Teks Bacaan:
⁂

Jakarta (ANTARA News) - Kalangan dunia usaha mendesak pemerintah menunda penandatangan revisi Keputusan Presiden Nomor 80 Tahun 2003 tentang Pedoman Pelaksanaan Pengadaan Barang/Jasa Pemerintah.

"Kami meminta agar draft revisi Kepres 80 itu tidak dulu ditandatangani Presiden Susilo Bambang Yudhoyono, sebelum dibicarakan lebih lanjut dengan dunia usaha," kata Ketua Komite Tetap Kadin Bidang Distribusi dan Keagenan, Natsir Mansyur, di Jakarta, Jumat.

Menurut Natsir di sela acara Business Meeting Kadin Indonesia Komite Singapura dengan Singapore Manufacture Federation, permintaan penundaan penandatangan revisi Kepres 80 karena dalam beberapa pasalnya tidak memiliki keberpihakan kepada pengusaha dalam negeri.

Selain itu, juga terkait dengan implementasi Asean-China Free Trade Agreement (ACFTA).

"Dengan ACFTA hampir semua pola bisnis berubah, sehingga perlu kepastian dalam pengadaan barang dan jasa pada pemerintah," katanya.

Ia menjelaskan, nilai belanja barang modal pemerintah pada 2010 mencapai sekitar Rp500 triliun, naik dari belanja modal 2009 sekitar Rp350 triliun.

Peningkatan hampir dua kali lipat tersebut mencerminkan pertumbuhan pada industri di dalam negeri semakin meningkat.

Menurutnya, dengan implementasi ACFTA mengakibatkan terjadinya diversifikasi usaha, muncul industri-industri baru, peningkatan utilisasi, dan melonjaknya pesanan produksi industri.

⁂

Data yang Ditampilkan:
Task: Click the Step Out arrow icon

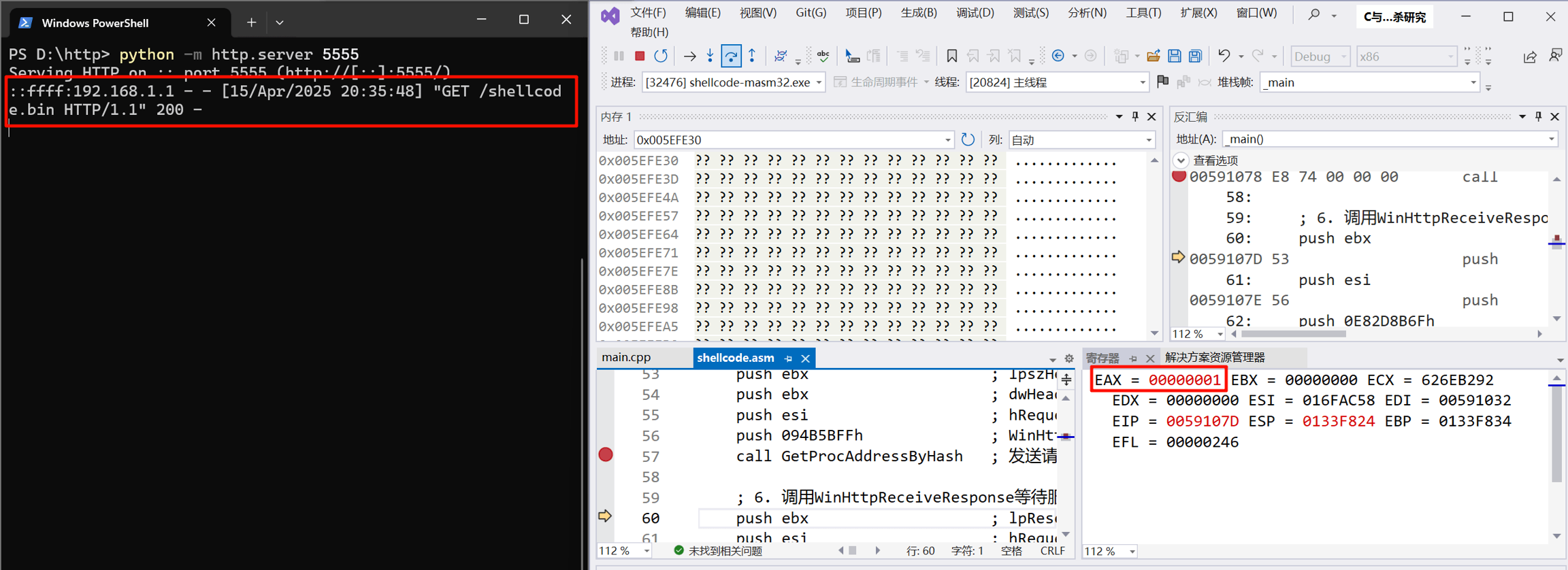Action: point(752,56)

⁂

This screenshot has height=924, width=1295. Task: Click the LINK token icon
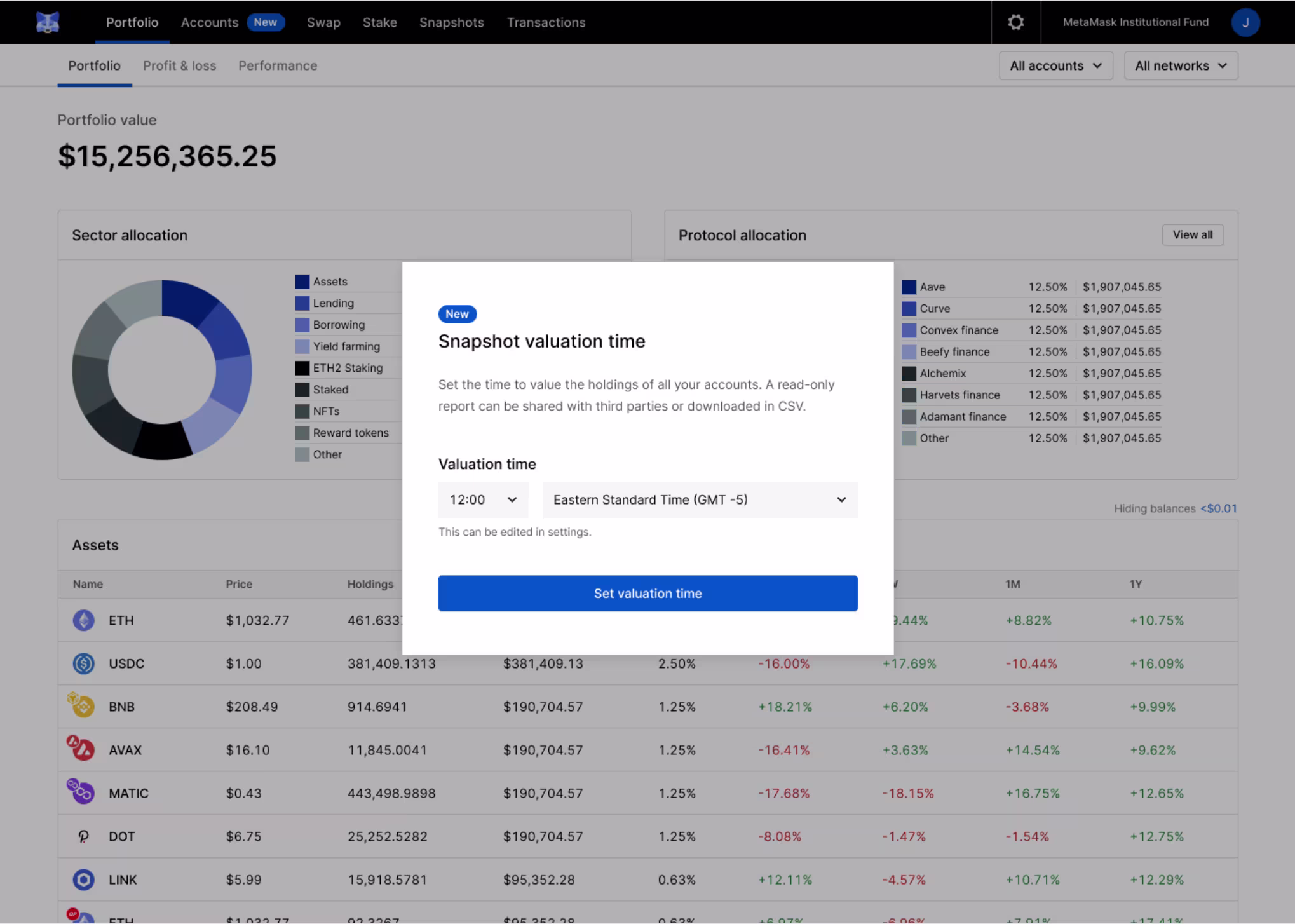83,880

⁂

Tujuan Tugas:
Salin kembali bagian teks bacaan tentang revisi Kepres 80 antara "Menurut Natsir di" dan "sekitar Rp350 triliun.", termasuk keduanya, lalu ubah "pengusaha" menjadi "pelaku usaha".

Jawaban:
Menurut Natsir di sela acara Business Meeting Kadin Indonesia Komite Singapura dengan Singapore Manufacture Federation, permintaan penundaan penandatangan revisi Kepres 80 karena dalam beberapa pasalnya tidak memiliki keberpihakan kepada pelaku usaha dalam negeri.

Selain itu, juga terkait dengan implementasi Asean-China Free Trade Agreement (ACFTA).

"Dengan ACFTA hampir semua pola bisnis berubah, sehingga perlu kepastian dalam pengadaan barang dan jasa pada pemerintah," katanya.

Ia menjelaskan, nilai belanja barang modal pemerintah pada 2010 mencapai sekitar Rp500 triliun, naik dari belanja modal 2009 sekitar Rp350 triliun.